# 26. Determinants: examples

## 26. Determinants: examples

Example:

Let $A=\begin{pmatrix}1&4&-4\\ -2&-2&-4\\ 3&-3&3\end{pmatrix}$ . Rather than applying our formula (sum over permutations), we're going to apply type I row operations to put this matrix into echelon form; this won't change the determinant, so we can take the determinant afterwards (at which point it will be the product of diagonal entries).

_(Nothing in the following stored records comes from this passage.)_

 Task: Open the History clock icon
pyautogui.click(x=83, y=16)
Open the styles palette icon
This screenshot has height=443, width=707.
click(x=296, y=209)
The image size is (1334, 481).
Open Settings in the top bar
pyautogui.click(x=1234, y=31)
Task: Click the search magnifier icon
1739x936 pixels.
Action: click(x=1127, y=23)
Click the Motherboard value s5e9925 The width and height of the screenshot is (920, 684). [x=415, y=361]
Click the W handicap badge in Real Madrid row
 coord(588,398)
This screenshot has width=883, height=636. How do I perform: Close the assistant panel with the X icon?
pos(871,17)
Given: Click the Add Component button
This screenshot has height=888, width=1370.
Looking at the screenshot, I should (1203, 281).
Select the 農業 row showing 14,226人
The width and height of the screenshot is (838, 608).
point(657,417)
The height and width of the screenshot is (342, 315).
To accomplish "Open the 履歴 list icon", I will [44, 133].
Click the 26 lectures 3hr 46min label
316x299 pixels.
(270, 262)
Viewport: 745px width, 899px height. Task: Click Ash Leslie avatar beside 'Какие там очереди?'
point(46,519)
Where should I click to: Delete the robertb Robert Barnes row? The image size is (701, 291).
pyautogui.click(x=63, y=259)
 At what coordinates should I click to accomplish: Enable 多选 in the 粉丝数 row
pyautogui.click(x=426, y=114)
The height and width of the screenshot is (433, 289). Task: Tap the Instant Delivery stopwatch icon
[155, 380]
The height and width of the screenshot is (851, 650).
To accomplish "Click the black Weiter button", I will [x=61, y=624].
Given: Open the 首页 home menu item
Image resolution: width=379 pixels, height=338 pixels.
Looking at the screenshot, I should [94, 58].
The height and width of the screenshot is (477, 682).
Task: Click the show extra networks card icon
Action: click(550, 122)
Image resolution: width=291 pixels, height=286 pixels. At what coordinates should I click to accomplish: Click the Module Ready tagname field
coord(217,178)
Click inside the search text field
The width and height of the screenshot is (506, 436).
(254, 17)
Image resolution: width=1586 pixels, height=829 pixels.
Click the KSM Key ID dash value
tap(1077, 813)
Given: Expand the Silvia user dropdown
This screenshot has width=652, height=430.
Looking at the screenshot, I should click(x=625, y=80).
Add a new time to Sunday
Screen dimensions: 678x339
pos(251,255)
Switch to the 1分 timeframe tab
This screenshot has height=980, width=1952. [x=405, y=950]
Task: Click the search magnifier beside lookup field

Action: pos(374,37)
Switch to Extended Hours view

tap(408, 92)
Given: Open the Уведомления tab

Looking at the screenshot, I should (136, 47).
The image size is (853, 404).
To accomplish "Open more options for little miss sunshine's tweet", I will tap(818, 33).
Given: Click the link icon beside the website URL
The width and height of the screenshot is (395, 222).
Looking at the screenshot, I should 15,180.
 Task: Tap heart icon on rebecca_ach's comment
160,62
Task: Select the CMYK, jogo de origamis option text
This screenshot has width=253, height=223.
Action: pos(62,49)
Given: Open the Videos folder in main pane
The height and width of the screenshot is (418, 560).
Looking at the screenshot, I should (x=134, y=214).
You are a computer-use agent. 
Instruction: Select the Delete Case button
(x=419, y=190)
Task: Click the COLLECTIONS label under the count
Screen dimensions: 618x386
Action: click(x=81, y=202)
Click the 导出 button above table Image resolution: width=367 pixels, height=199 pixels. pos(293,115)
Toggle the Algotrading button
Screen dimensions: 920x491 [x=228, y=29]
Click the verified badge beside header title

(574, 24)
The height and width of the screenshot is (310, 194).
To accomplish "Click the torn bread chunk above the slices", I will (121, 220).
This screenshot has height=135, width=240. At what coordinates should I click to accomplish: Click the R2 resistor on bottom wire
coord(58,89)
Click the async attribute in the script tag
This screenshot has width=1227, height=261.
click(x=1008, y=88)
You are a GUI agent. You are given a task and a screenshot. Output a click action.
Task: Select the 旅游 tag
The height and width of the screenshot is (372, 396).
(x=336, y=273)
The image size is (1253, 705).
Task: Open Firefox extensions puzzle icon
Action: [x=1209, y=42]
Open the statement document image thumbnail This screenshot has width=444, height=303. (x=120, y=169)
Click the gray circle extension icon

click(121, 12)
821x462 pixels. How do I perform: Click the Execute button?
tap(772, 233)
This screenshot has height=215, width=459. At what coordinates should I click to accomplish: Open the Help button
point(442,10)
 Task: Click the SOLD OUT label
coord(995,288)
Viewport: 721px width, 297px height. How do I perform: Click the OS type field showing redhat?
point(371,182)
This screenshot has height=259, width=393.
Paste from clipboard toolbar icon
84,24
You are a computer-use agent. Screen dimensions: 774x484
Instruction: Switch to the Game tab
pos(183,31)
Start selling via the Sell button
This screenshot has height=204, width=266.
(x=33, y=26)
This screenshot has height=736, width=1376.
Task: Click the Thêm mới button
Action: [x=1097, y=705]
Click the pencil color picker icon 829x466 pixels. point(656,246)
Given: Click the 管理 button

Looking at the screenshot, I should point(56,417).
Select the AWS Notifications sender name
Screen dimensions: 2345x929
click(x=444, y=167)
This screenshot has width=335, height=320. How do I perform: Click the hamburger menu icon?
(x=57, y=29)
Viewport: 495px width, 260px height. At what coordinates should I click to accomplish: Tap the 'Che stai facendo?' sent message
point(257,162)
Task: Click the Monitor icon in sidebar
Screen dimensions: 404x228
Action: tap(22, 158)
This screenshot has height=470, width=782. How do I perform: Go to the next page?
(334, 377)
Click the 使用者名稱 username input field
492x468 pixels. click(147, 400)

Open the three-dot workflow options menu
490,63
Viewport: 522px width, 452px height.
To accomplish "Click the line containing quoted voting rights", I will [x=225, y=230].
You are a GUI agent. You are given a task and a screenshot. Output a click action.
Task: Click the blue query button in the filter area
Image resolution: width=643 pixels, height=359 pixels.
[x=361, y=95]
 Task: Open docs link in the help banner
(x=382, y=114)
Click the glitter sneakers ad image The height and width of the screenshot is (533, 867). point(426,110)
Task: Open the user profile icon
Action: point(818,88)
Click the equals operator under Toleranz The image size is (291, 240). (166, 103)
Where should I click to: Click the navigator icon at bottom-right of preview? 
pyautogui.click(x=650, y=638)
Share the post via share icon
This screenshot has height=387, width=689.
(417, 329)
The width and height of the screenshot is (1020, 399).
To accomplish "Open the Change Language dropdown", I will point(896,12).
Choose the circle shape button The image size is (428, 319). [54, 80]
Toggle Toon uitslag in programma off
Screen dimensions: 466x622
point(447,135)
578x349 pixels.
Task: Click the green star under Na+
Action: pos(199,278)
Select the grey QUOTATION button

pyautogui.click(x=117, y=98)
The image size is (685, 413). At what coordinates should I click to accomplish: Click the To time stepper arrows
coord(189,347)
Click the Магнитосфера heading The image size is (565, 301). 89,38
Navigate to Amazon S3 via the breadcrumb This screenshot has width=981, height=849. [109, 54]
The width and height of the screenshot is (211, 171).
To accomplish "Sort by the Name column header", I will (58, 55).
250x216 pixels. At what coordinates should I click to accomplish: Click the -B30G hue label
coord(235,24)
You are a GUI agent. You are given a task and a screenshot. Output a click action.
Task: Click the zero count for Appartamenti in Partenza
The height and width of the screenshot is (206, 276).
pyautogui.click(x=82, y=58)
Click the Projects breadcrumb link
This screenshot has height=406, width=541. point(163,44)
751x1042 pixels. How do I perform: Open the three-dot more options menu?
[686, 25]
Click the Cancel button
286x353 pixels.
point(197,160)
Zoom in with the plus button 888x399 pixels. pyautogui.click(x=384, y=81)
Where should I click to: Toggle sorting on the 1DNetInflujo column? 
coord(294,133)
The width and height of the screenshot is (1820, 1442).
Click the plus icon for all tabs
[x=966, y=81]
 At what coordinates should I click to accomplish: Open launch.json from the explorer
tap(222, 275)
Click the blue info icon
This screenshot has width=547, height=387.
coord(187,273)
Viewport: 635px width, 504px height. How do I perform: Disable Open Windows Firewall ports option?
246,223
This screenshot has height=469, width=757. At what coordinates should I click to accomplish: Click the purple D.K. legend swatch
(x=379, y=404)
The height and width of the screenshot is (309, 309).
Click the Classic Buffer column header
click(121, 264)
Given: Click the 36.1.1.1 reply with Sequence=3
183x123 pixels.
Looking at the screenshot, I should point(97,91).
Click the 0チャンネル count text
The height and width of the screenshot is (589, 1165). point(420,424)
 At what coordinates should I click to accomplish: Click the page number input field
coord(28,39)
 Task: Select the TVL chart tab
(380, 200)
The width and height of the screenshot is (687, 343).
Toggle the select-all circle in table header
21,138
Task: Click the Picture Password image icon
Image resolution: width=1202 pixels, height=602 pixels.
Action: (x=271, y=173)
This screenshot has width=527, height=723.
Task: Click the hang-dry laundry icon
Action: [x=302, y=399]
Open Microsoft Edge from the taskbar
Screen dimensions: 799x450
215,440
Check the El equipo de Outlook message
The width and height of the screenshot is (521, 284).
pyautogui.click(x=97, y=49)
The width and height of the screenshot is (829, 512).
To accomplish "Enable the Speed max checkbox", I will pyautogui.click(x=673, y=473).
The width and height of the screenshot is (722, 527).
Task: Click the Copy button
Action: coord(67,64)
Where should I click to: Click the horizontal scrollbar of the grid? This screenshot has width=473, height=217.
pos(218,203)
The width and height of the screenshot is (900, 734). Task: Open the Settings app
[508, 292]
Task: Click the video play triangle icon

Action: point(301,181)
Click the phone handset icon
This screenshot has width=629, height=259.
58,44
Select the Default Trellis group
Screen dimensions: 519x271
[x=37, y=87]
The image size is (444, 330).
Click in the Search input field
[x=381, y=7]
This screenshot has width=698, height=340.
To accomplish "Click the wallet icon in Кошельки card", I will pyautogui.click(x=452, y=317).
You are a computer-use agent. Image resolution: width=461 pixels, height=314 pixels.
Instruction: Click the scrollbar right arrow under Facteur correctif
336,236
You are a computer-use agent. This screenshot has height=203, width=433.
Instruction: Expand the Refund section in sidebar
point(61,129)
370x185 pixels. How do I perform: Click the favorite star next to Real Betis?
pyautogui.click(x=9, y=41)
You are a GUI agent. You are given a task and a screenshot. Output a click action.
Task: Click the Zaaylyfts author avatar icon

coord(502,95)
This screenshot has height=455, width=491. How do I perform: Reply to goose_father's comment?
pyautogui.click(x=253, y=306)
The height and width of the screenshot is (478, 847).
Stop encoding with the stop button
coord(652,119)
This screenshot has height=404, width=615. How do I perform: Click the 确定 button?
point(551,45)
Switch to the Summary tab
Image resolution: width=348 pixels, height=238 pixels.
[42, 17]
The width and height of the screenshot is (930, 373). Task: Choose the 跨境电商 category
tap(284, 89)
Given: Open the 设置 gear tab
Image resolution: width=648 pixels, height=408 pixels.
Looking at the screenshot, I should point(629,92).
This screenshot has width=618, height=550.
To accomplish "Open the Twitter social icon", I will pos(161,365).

To clear the first column, we do $R_{2}\mapsto R_{2}+2R_{1}$ and $R_{3}\mapsto R_{3}-3R_{1}$ which gives: $\begin{pmatrix}1&4&-4\\ 0&6&-12\\ 0&-15&15\end{pmatrix}$ To clear the $-15$ below the diagonal, we do $R_{3}\mapsto R_{3}+\frac{5}{2}R_{2}$ , giving: $\begin{pmatrix}1&4&-4\\ 0&6&-12\\ 0&0&-15\end{pmatrix}.$ This is in echelon form. Therefore $\det(A)=1\times 6\times(-15)=-90$ .

Example:

Let $B=\begin{pmatrix}2&-3&-1&4\\ 2&-3&2&4\\ 2&-1&-4&-3\\ 2&-3&4&2\end{pmatrix}$ . Let's clear the first column with $R_{2}\mapsto R_{2}-R_{1}$ , $R_{3}\mapsto R_{3}-R_{1}$ , $R_{4}\mapsto R_{4}-R_{1}$ , yielding: $\begin{pmatrix}2&-3&-1&4\\ 0&0&3&0\\ 0&2&-3&-7\\ 0&0&5&-2\end{pmatrix}$ Now let's swap $R_{2}\leftrightarrow R_{3}$ : $\begin{pmatrix}2&-3&-1&4\\ 0&2&-3&-7\\ 0&0&3&0\\ 0&0&5&-2\end{pmatrix}.$ The determinant just changed sign! We'll need to remember to stick an extra minus sign in at the end. To clear the final $5$ below the diagonal, we do $R_{4}\mapsto R_{4}-\frac{5}{3}R_{3}$ : $\begin{pmatrix}2&-3&-1&4\\ 0&2&-3&-7\\ 0&0&3&0\\ 0&0&0&-2\end{pmatrix}$ which is now in echelon form.

The determinant of $B$ is therefore $-(2\times 2\times 3\times-2)=24$ .